Uma semana de mobilização promovida por todos os núcleos da Aliança pela Infância no Brasil e nos municípios parceiros que compartilham conosco suas experiências. São manhãs e tardes de brincadeiras abertas para a comunidade, palestras e ciclos de debates, sempre com o tema do brincar, realizados graças a uma série de articulações. Saiba mais no site da Semana Mundial do Brincar.
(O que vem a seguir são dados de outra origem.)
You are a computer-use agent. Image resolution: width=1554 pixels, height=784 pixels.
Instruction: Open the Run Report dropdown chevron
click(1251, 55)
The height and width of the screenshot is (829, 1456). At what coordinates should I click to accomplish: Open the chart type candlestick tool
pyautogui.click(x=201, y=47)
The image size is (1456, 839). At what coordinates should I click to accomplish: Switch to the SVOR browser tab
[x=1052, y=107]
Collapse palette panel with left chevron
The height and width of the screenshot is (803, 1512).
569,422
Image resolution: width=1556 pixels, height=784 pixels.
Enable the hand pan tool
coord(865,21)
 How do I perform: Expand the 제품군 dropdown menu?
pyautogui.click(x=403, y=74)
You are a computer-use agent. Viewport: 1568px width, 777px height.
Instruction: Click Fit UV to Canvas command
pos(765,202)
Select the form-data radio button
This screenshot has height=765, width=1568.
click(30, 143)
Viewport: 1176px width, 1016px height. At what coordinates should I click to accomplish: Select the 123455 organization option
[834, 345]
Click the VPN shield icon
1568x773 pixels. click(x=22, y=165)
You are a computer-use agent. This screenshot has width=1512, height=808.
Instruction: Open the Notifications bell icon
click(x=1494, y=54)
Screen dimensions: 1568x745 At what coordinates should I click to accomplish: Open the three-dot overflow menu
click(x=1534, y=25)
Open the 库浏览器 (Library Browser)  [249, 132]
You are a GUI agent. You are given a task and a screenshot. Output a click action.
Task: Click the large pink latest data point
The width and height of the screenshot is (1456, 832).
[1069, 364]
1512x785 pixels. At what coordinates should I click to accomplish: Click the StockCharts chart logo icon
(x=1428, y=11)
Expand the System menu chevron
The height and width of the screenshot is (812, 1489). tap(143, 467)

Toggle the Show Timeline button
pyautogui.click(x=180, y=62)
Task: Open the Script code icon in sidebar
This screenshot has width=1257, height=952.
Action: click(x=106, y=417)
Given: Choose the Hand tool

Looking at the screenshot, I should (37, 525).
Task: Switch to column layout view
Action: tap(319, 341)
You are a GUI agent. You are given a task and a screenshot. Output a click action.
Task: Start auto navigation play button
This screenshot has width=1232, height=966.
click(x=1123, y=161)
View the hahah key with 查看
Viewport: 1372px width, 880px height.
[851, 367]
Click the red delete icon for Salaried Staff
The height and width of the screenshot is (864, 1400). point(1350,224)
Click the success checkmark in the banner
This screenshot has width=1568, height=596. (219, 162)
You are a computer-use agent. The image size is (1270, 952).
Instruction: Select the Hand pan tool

“Percebemos que a autoestima das crianças crescia muito quando elas viam seus familiares envolvidos na brincadeira, no espaço escolar, brincando de corrida do saco, de gira-gira. Elas tinham autonomia para brincar do que quisessem e tentamos propor que a mediação e a negociação das brincadeiras fossem feitas entre elas”, afirma Dayana. “Muitas vezes essas atividades de integração são feitas em tom assistencialista, com bala, gincana e algodão doce, mas realmente acreditamos que essa atividade não subestima a dignidade dessas pessoas – pelo contrário, promove suas identidades e saberes”, completa Jéssica.
#7 Resultados
A série de atividades, ações e escutas conseguiu atrair 57 familiares para as atividades escolares, aumentou o sentimento de pertencimento dos estudantes com a escola, ajudou a inventariar novas brincadeiras e mostrou que não é preciso falar a mesma língua para promover o diálogo intercultural.
Dayana também ressalta o caráter público da atividade, reforçando a ideia de que a escola é um espaço público que deve ser ocupado. “Partilhar o espaço, fazendo algo que faz sentido para os pais e para a escola, gera uma transformação potente em cada sujeito. Todo mundo aprende alguma coisa, as professoras e diretoras aprenderam muito com pais e coletivos. É uma prova da importância de trazer novos sujeitos para o ambiente educativo, salientando o papel da escola como agente de transformação no território.”